▸ **Goal of the exercise**
Leave out the pictures and print precisely the lines from the line with "Given: Open the" to the final line of the entries, both ends included.

____________________

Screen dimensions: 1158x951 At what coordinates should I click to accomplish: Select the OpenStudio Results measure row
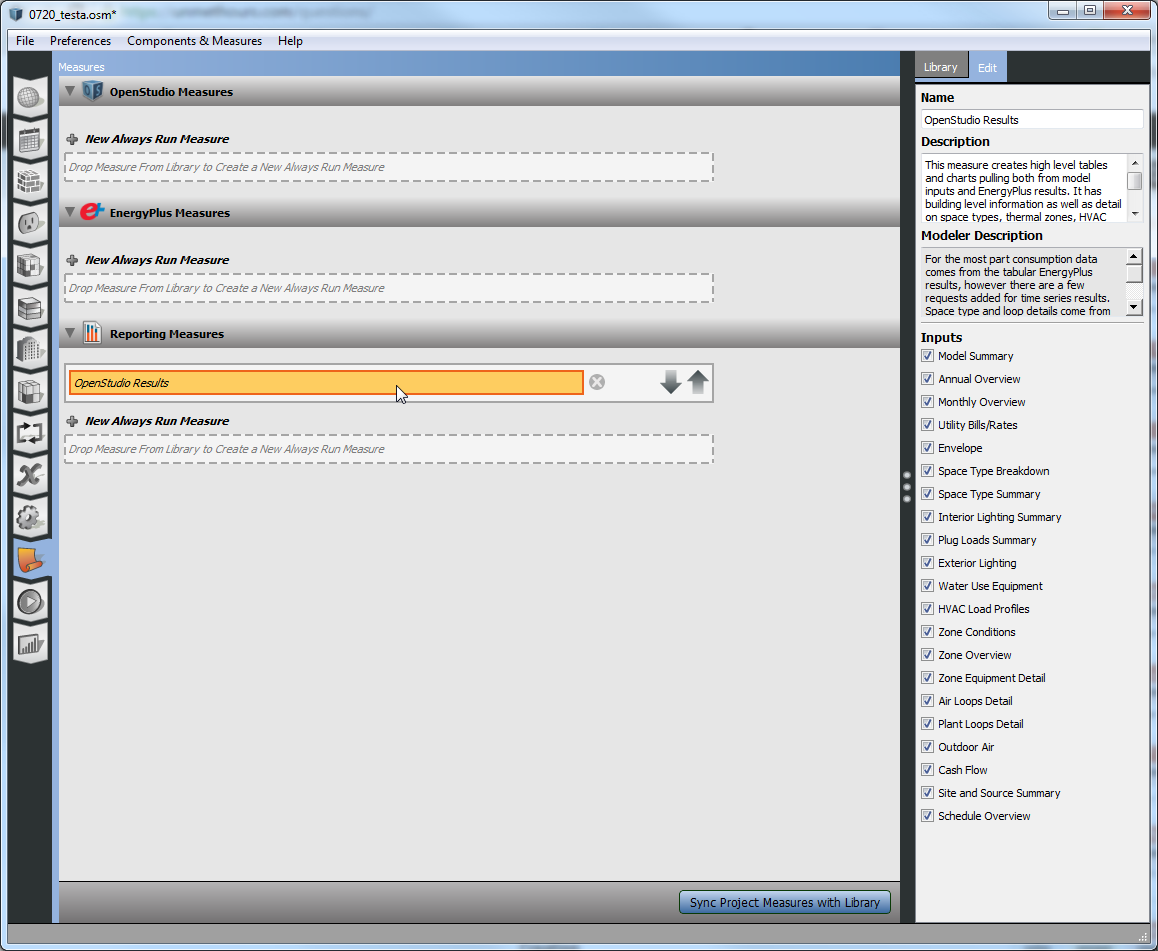tap(326, 383)
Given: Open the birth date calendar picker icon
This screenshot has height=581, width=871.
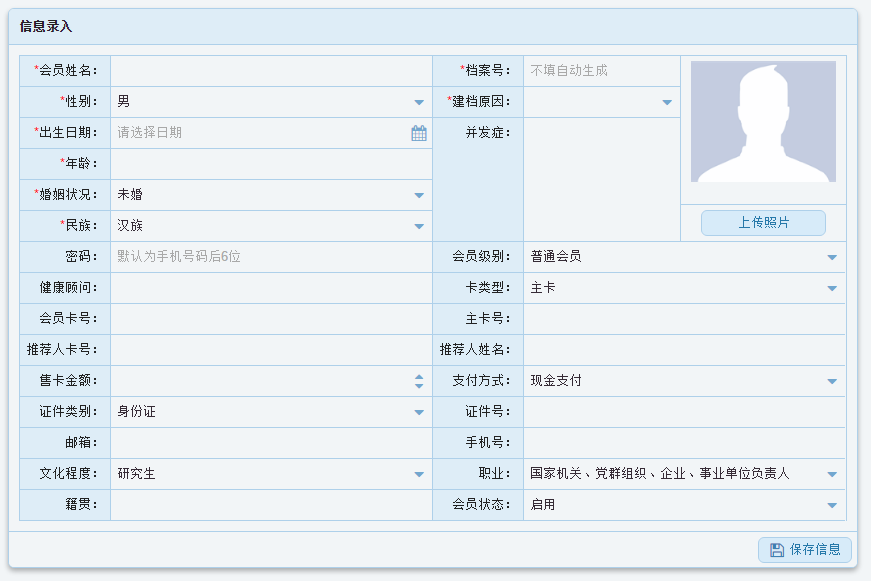Looking at the screenshot, I should pos(419,133).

____________________

▸ **Result**
Given: Open the birth date calendar picker icon
This screenshot has height=581, width=871.
Looking at the screenshot, I should pos(419,133).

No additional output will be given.